Task description
Reproduce the listing below verbatim, preserving every line.

##### Data extract #####

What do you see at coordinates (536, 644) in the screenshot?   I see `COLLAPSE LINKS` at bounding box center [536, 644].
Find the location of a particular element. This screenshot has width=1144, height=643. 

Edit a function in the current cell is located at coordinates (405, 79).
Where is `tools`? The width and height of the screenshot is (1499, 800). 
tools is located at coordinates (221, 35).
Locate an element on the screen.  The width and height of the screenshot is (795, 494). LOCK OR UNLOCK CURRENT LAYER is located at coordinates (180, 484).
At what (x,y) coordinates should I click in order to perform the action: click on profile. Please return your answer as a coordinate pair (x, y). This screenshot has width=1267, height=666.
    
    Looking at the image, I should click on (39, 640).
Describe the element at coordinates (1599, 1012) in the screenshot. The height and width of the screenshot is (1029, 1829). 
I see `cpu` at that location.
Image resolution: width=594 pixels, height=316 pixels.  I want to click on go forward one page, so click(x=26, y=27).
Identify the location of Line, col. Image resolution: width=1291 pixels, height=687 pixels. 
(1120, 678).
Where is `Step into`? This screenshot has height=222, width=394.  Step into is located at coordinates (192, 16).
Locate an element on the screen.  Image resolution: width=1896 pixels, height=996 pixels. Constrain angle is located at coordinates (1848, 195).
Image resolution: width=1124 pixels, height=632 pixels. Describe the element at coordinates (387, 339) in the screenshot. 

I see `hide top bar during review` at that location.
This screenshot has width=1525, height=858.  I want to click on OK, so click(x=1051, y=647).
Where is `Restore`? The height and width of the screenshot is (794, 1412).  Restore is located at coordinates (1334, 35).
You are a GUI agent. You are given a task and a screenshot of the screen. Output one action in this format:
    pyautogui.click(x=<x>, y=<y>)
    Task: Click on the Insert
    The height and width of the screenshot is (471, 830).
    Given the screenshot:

#####

Output below
What do you see at coordinates (536, 644) in the screenshot?   I see `COLLAPSE LINKS` at bounding box center [536, 644].
Find the location of a particular element. This screenshot has width=1144, height=643. 

Edit a function in the current cell is located at coordinates (405, 79).
Where is `tools`? The width and height of the screenshot is (1499, 800). 
tools is located at coordinates (221, 35).
Locate an element on the screen.  The width and height of the screenshot is (795, 494). LOCK OR UNLOCK CURRENT LAYER is located at coordinates (180, 484).
At what (x,y) coordinates should I click in order to perform the action: click on profile. Please return your answer as a coordinate pair (x, y). This screenshot has width=1267, height=666.
    
    Looking at the image, I should click on (39, 640).
Describe the element at coordinates (1599, 1012) in the screenshot. The height and width of the screenshot is (1029, 1829). 
I see `cpu` at that location.
Image resolution: width=594 pixels, height=316 pixels.  I want to click on go forward one page, so click(x=26, y=27).
Identify the location of Line, col. Image resolution: width=1291 pixels, height=687 pixels. 
(1120, 678).
Where is `Step into`? This screenshot has height=222, width=394.  Step into is located at coordinates (192, 16).
Locate an element on the screen.  Image resolution: width=1896 pixels, height=996 pixels. Constrain angle is located at coordinates (1848, 195).
Image resolution: width=1124 pixels, height=632 pixels. Describe the element at coordinates (387, 339) in the screenshot. 

I see `hide top bar during review` at that location.
This screenshot has width=1525, height=858.  I want to click on OK, so click(x=1051, y=647).
Where is `Restore`? The height and width of the screenshot is (794, 1412).  Restore is located at coordinates (1334, 35).
You are a GUI agent. You are given a task and a screenshot of the screen. Output one action in this format:
    pyautogui.click(x=<x>, y=<y>)
    Task: Click on the Insert
    The height and width of the screenshot is (471, 830).
    Given the screenshot:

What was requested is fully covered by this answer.